What needs to be done
Below are the records; return exactly the lines from the one with "Go to the System page" through the final line, both included, minus any pictures.

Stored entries
——
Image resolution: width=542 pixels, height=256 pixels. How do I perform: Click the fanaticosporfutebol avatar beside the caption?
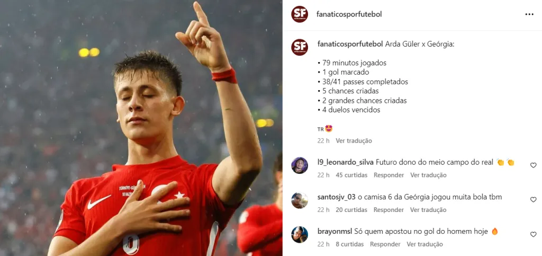[x=300, y=47]
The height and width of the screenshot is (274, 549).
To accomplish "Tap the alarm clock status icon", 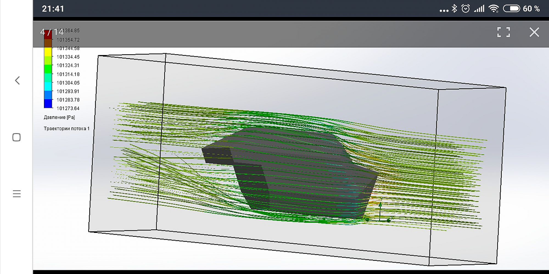I will coord(466,9).
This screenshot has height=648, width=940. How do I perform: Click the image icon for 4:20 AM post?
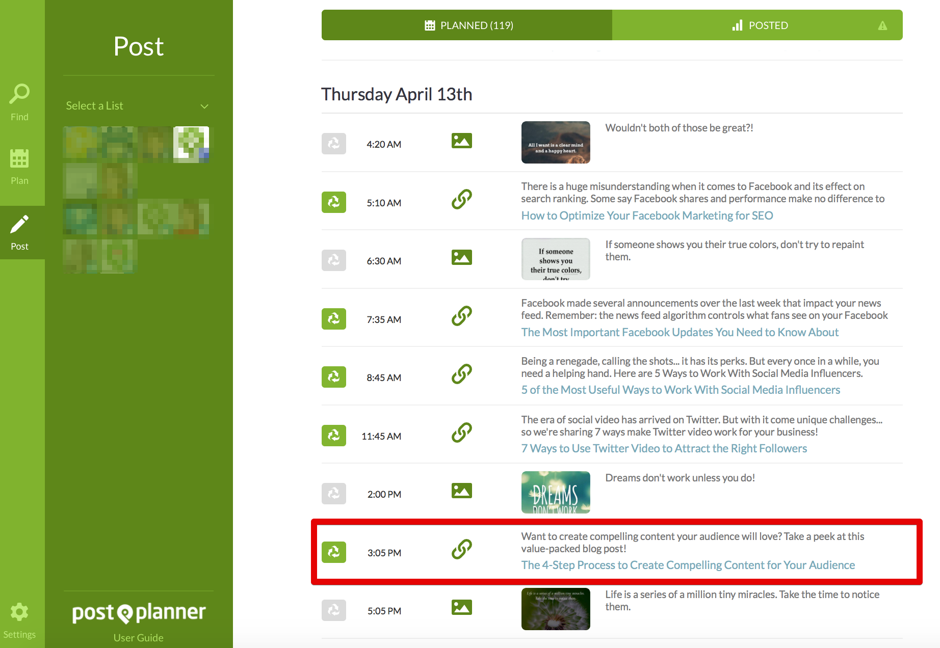pos(461,141)
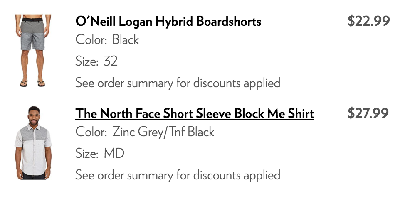
Task: Click the 'Color:' label under the shirt
Action: tap(91, 132)

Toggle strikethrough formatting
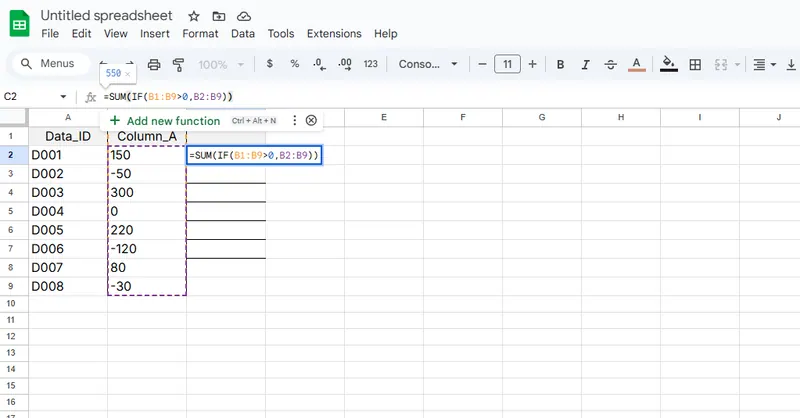[x=611, y=64]

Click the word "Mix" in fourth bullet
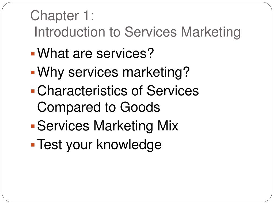coord(168,125)
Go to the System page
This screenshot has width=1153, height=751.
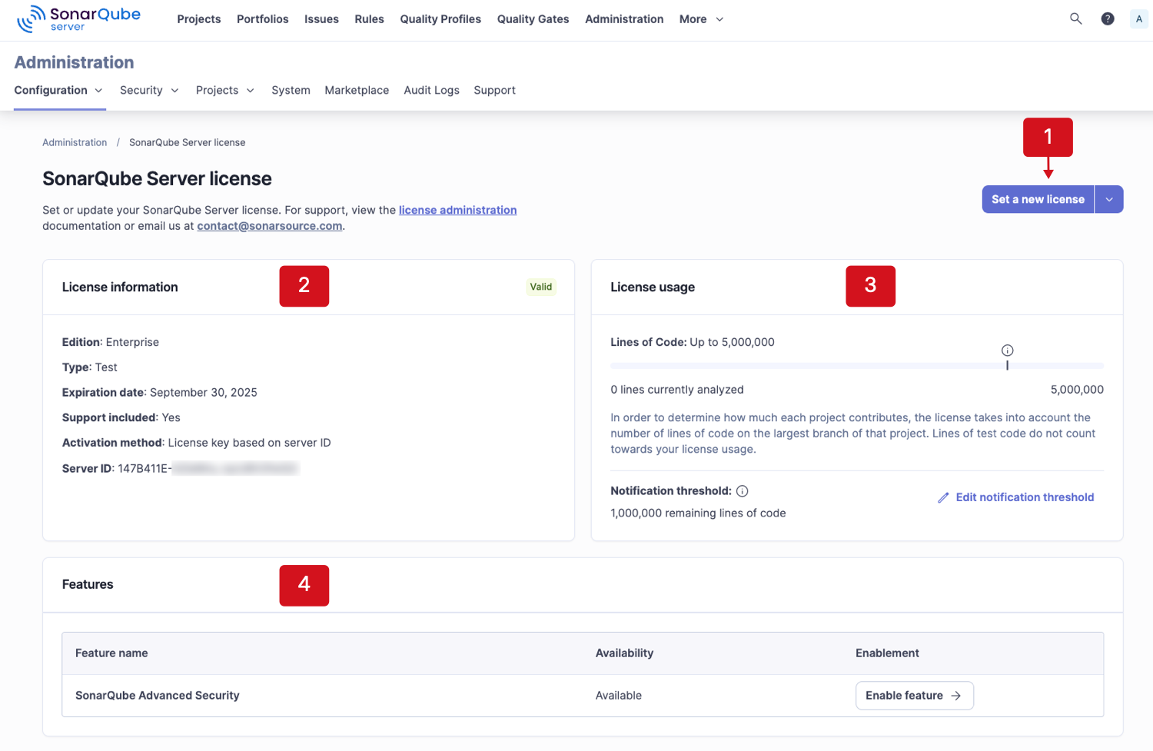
——
Answer to this problem
Go to the System page
This screenshot has width=1153, height=751.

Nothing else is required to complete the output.